The non-profit national transportation research group TRIP says 32 percent of major locally and state-maintained roads in urban areas and 23 percent in rural areas are in poor condition. 23 percent of Arkansas bridges, the group says, are in need of repair, improvement or replacement.
"The report found that the average motorist in the Little Rock area is spending an additional $1,674 a year in the cost of operating a vehicle on rough roads, in the cost of delays on congested roads and the cost of serious and fatal traffic crashes," said Rocky Moretti, director of policy and research for TRIP.
He was joined by Arkansas transportation officials who called for increasing funding for transportation projects at the state, local and federal levels.
"It becomes clearly obvious, especially through an independent report like this, that what we have is not enough. The current funding sources are not keeping up," said Scott Bennett, director of the Arkansas State Highway and Transportation Department.
A key problem, Bennett said, is declining fuel taxes as cars and trucks are getting better mileage than in the past. That has historically been the main source of revenue for highway improvements, but Bennett said the funding model is becoming outdated and that new sources of revenue are needed. Otherwise, he said the state will have to scale back on highway projects.

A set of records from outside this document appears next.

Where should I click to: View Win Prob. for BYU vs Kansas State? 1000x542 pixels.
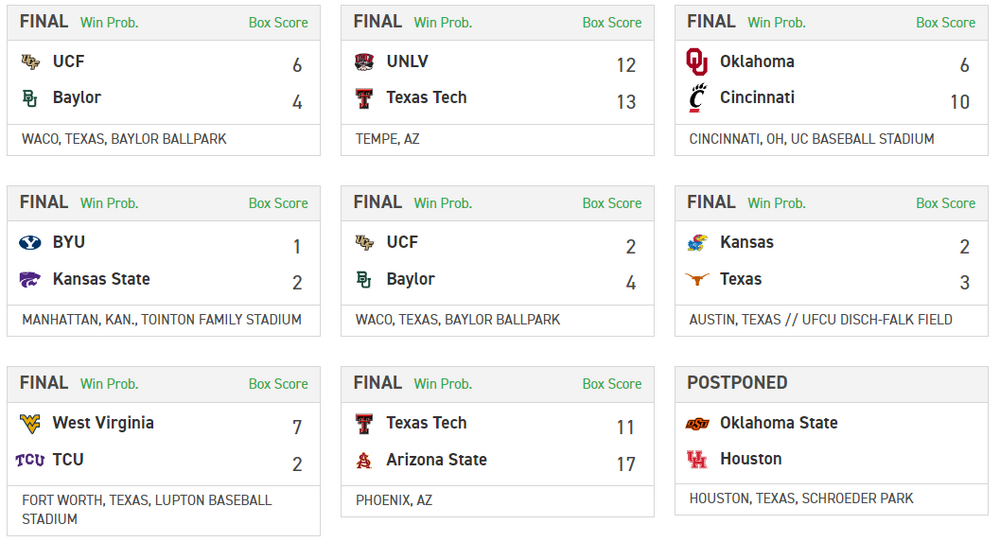109,203
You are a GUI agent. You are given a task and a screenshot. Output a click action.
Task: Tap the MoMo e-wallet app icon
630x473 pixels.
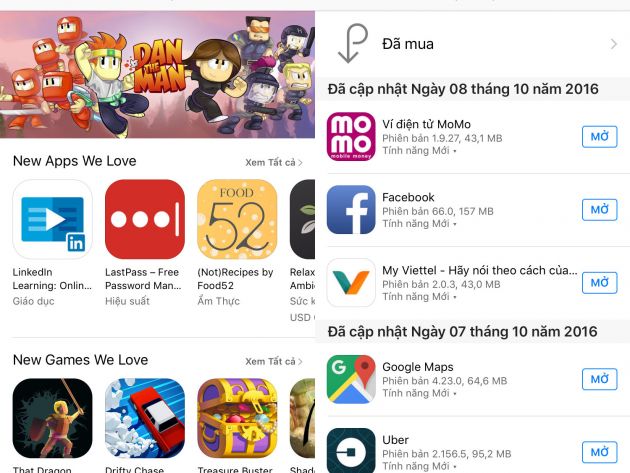[351, 137]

"We announced just about a week ago that we’ve already pulled $30 million in projects from this next letting (of contracts). There’s going to be more of that coming until we find a sustainable source of revenue," Bennett said.
He said some states are experimenting with a tax that is based on the number of miles a vehicle is driven. The department is considering a pilot program to see how that might work here.

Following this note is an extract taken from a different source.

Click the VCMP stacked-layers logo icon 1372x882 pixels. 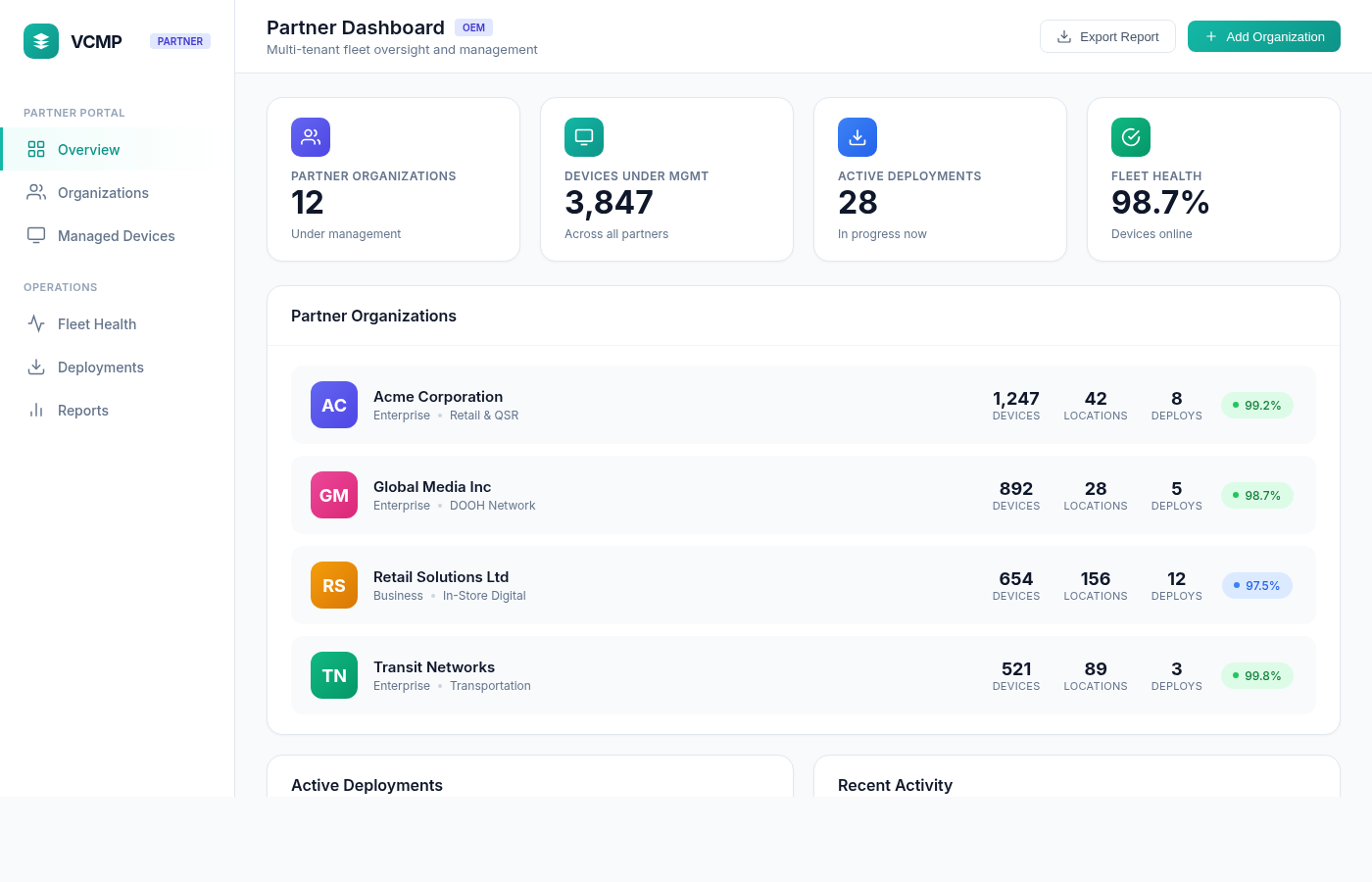tap(41, 41)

Arkansas has the 12th largest highway system in the country, Bennett notes, but is 44th in revenue per mile for making improvements. He said voters twice approving short-term taxes that went toward highway projects in recent years shows the public supports investing in roads.

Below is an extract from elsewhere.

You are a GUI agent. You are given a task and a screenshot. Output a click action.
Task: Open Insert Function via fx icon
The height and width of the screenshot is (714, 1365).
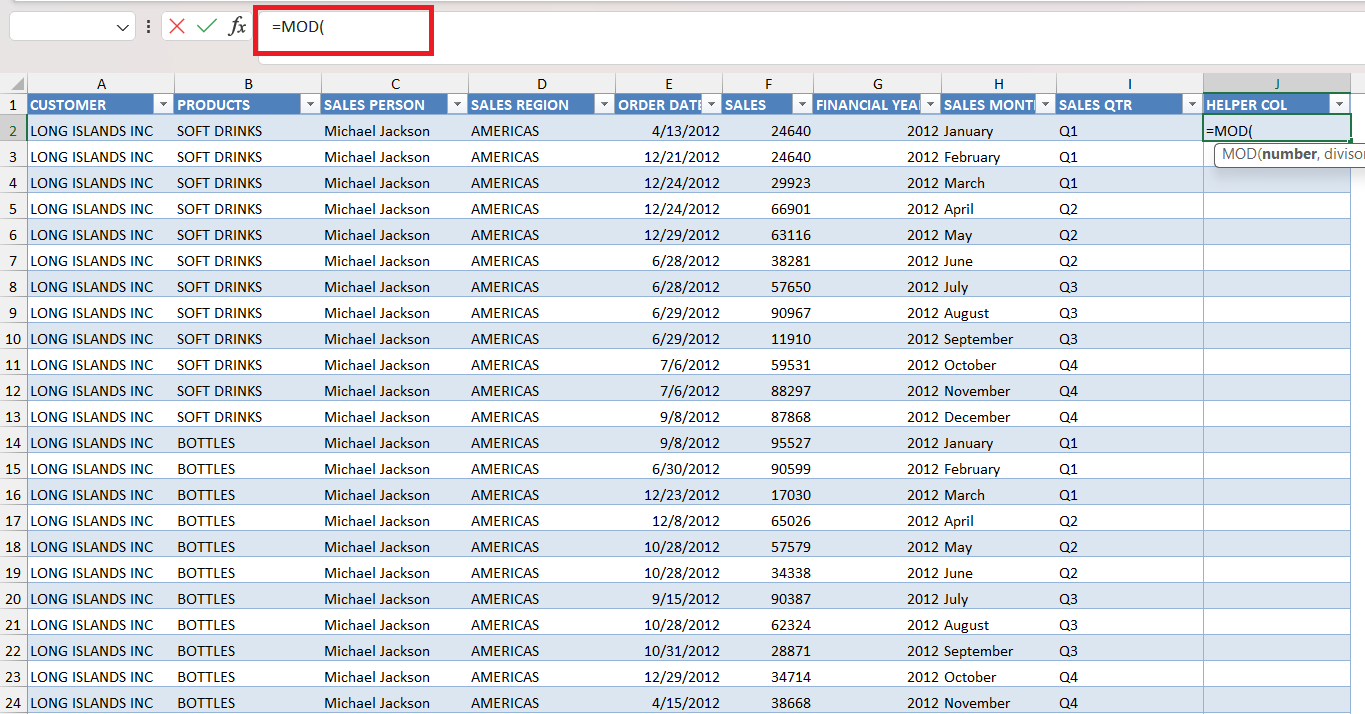[x=237, y=27]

The report also said Arkansas is among the deadliest states in the nation when it comes to people being killed in traffic accidents. 2,849 people died in accidents between 2008 and 2012. It had an overall traffic fatality rate of 1.65 fatalities per 100 million vehicle miles of travel in 2012, the study said, making it the fifth highest in the U.S.
State Highway Commissioner Robert Moore said safe and well-maintained highways are critical for economic development and that changes are needed.
"Highway construction and maintenance costs continues to go up and revenues to fund those costs continue to go down and the twain shall not meet. That's the challenge that this new legislature and new governor will be looking at," Moore said.
The 2015 session of the Arkansas General Assembly is to convene next Monday. Incoming Governor Asa Hutchinson is to be sworn in the following day.
When asked about highway funding during a meeting with reporters Tuesday, Hutchinson said he has thought about the issue "a lot," but had no plans to present anything during the coming session.
"I recognize the need that is there. I recognize the declining revenue stream because of fuel efficiency and other challenges in the way we fund our highways," Hutchinson said. "There has to be an examination of that long-term and there will be some legislative efforts, I assume, in this session, but it's going to be hard to pull that together and develop the consensus that is needed in this regular session."
The full report can be viewed here.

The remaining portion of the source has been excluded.